_Required action_: Begin your transcription at the line containing "Screen dimensions: 945x588" and continue it, word for word, to the final line below. Include only those lines and skip the pictures.

_Source records_:
::::::

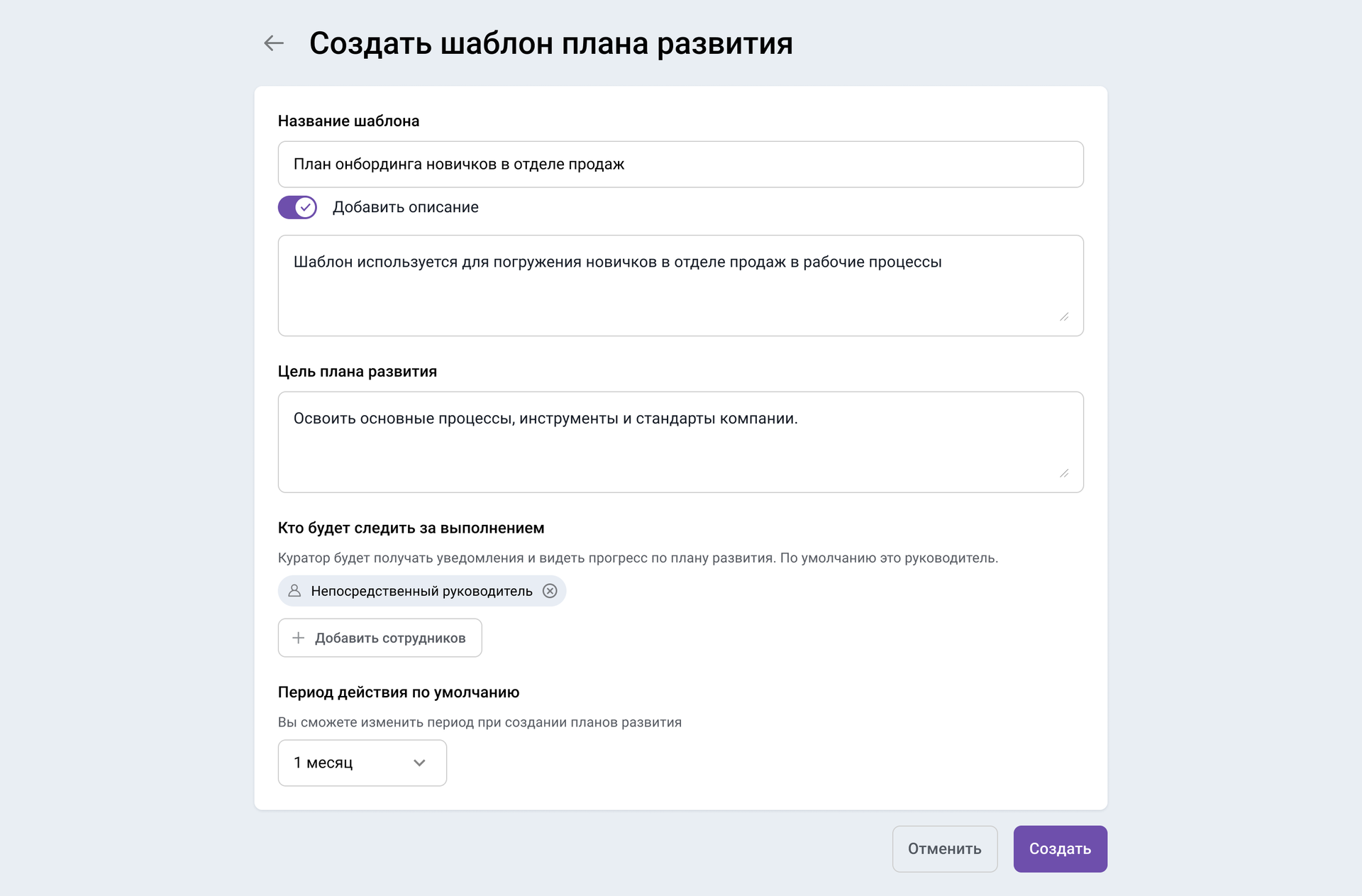Disable the "Добавить описание" toggle
Viewport: 1362px width, 896px height.
tap(297, 207)
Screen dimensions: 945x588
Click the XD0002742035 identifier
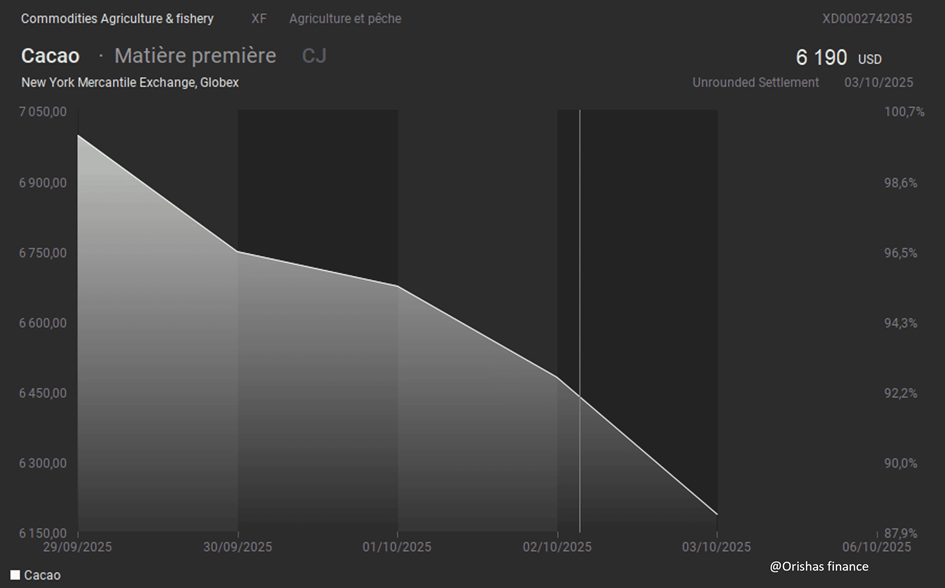[x=867, y=19]
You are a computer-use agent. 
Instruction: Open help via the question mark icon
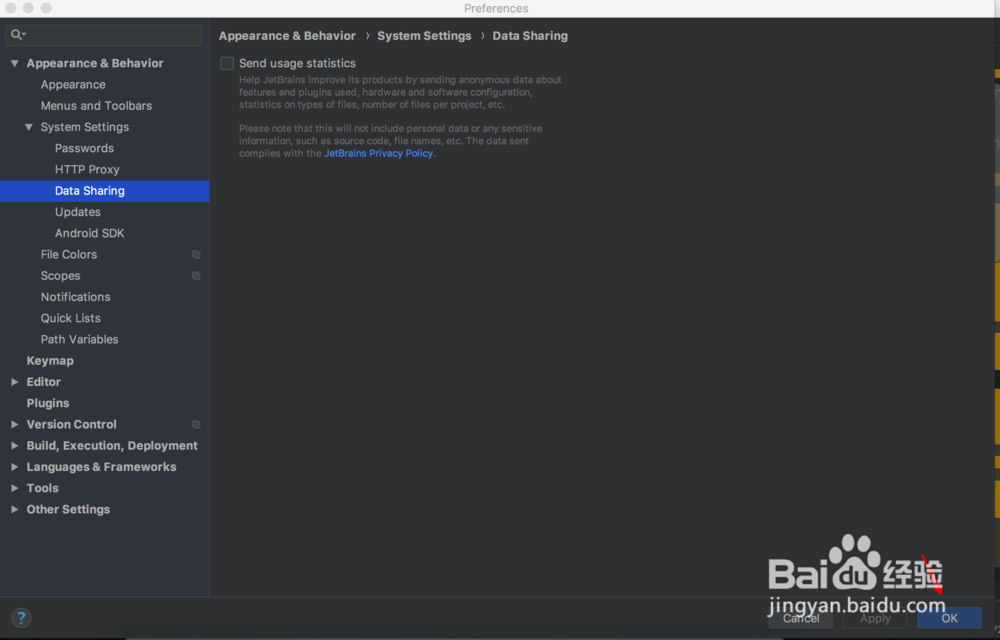click(21, 617)
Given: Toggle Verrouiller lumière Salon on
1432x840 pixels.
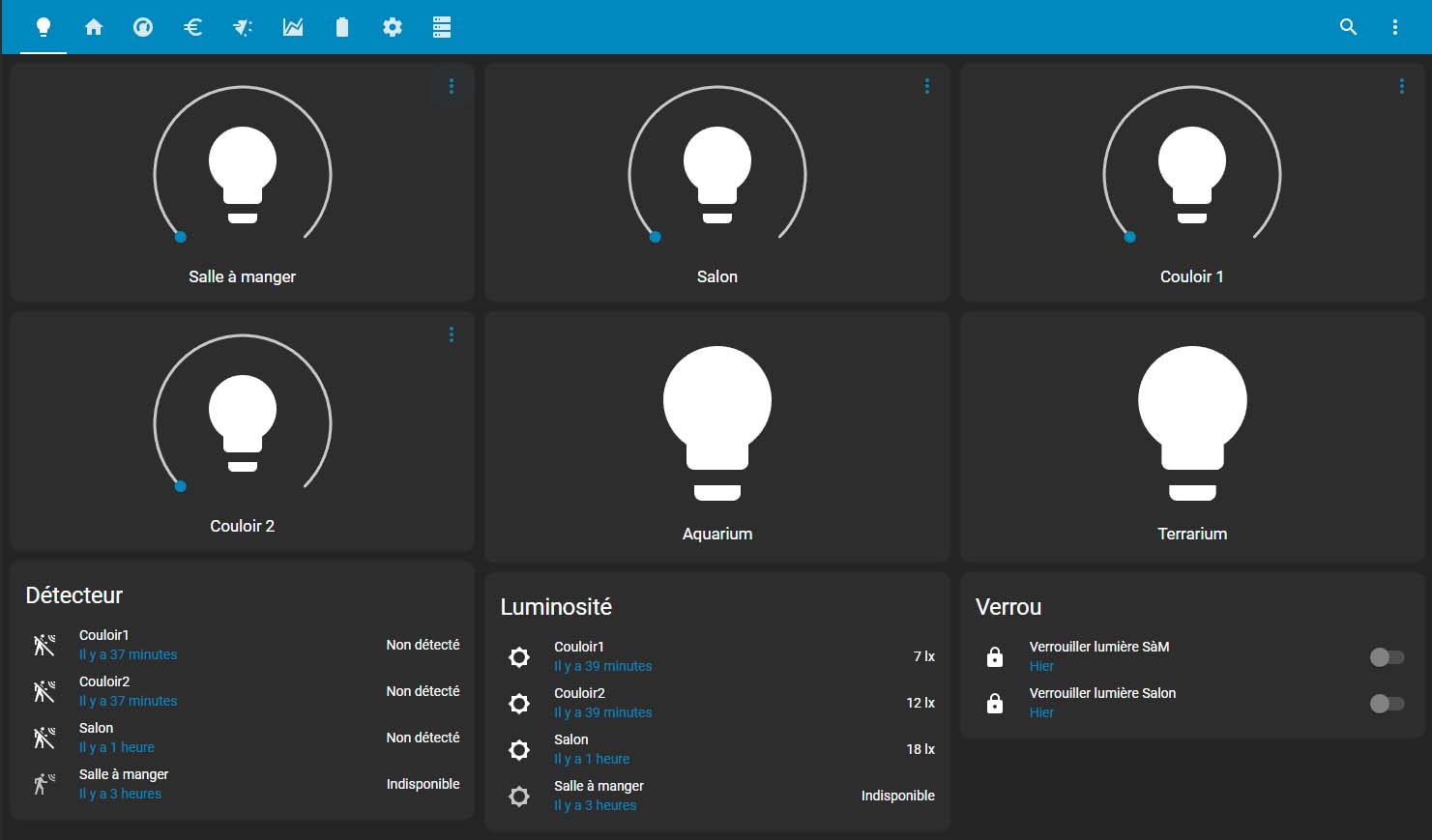Looking at the screenshot, I should click(x=1388, y=704).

::::::

_Written response_:
Screen dimensions: 945x588
Click the XD0002742035 identifier
[x=867, y=19]
You are a computer-use agent. 
Instruction: Open help via the question mark icon
click(21, 617)
Given: Toggle Verrouiller lumière Salon on
1432x840 pixels.
Looking at the screenshot, I should click(x=1388, y=704).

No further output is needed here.